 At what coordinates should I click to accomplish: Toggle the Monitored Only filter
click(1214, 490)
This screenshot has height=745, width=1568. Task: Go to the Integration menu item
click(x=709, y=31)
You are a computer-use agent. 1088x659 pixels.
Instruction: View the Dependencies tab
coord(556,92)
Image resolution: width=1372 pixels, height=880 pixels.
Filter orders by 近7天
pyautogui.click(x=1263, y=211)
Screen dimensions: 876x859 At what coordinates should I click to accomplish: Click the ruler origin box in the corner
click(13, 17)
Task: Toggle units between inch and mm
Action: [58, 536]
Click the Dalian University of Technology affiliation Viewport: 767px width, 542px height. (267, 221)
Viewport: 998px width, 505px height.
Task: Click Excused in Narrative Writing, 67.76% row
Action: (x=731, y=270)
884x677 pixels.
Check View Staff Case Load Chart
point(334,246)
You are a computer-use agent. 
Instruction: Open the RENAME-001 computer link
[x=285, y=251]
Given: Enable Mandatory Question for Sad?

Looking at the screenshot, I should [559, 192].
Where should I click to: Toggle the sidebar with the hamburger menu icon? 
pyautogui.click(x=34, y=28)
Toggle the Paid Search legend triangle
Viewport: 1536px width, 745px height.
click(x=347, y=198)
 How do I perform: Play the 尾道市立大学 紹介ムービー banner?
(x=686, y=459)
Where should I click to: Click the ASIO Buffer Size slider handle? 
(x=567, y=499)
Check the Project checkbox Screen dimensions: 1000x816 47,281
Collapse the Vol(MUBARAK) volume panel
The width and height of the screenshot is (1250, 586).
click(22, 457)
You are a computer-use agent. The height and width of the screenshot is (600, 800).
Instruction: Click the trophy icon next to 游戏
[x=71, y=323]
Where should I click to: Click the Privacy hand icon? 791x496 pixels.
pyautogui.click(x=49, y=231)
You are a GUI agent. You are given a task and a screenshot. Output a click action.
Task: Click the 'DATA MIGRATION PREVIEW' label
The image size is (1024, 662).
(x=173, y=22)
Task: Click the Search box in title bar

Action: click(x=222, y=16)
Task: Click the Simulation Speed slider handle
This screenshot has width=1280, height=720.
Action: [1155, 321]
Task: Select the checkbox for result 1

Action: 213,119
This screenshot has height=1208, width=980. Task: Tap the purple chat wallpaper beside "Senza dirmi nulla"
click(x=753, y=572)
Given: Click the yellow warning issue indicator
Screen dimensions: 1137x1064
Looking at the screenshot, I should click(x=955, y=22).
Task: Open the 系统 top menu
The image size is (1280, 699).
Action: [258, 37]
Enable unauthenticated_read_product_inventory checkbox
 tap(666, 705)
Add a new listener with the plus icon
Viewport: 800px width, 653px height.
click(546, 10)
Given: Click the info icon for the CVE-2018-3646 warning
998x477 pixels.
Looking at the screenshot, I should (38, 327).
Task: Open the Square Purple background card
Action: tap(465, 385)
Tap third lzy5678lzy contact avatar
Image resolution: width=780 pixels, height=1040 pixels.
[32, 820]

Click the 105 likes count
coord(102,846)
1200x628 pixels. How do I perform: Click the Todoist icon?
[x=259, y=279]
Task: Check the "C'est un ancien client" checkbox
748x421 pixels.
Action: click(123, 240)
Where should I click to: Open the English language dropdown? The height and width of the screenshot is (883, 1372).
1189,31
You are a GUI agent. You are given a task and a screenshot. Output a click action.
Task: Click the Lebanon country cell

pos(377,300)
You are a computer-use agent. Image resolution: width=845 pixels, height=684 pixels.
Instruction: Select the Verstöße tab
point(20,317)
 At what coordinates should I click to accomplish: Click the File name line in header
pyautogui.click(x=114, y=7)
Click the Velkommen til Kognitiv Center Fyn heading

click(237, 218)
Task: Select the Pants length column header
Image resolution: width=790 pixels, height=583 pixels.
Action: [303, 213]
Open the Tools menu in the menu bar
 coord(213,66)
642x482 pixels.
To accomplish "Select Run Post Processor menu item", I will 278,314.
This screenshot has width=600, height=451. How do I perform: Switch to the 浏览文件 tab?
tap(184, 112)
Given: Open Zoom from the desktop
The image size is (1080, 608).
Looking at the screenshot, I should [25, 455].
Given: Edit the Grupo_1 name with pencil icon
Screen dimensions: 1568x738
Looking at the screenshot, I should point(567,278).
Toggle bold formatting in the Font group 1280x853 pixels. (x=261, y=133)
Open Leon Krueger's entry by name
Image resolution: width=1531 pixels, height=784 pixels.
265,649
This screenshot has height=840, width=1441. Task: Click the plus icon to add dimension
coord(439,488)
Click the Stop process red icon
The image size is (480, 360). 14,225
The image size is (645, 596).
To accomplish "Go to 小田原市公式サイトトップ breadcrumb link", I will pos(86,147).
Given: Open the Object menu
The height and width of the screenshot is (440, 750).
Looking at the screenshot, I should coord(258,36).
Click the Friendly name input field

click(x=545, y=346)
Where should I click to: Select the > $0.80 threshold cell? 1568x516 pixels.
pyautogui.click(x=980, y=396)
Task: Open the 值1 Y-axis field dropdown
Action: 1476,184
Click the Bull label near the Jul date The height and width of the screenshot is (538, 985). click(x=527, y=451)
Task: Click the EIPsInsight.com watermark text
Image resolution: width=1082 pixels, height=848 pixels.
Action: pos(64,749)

- - -

— What is required —
The answer is the lines above between the line holding "How do I perform: Play" and the line holding "Task: Click the Simulation", inclusive, each written out exactly, and no others.

— Your response —
 How do I perform: Play the 尾道市立大学 紹介ムービー banner?
(x=686, y=459)
Where should I click to: Click the ASIO Buffer Size slider handle? 
(x=567, y=499)
Check the Project checkbox Screen dimensions: 1000x816 47,281
Collapse the Vol(MUBARAK) volume panel
The width and height of the screenshot is (1250, 586).
click(22, 457)
You are a computer-use agent. The height and width of the screenshot is (600, 800).
Instruction: Click the trophy icon next to 游戏
[x=71, y=323]
Where should I click to: Click the Privacy hand icon? 791x496 pixels.
pyautogui.click(x=49, y=231)
You are a GUI agent. You are given a task and a screenshot. Output a click action.
Task: Click the 'DATA MIGRATION PREVIEW' label
The image size is (1024, 662).
(x=173, y=22)
Task: Click the Search box in title bar

Action: click(x=222, y=16)
Task: Click the Simulation Speed slider handle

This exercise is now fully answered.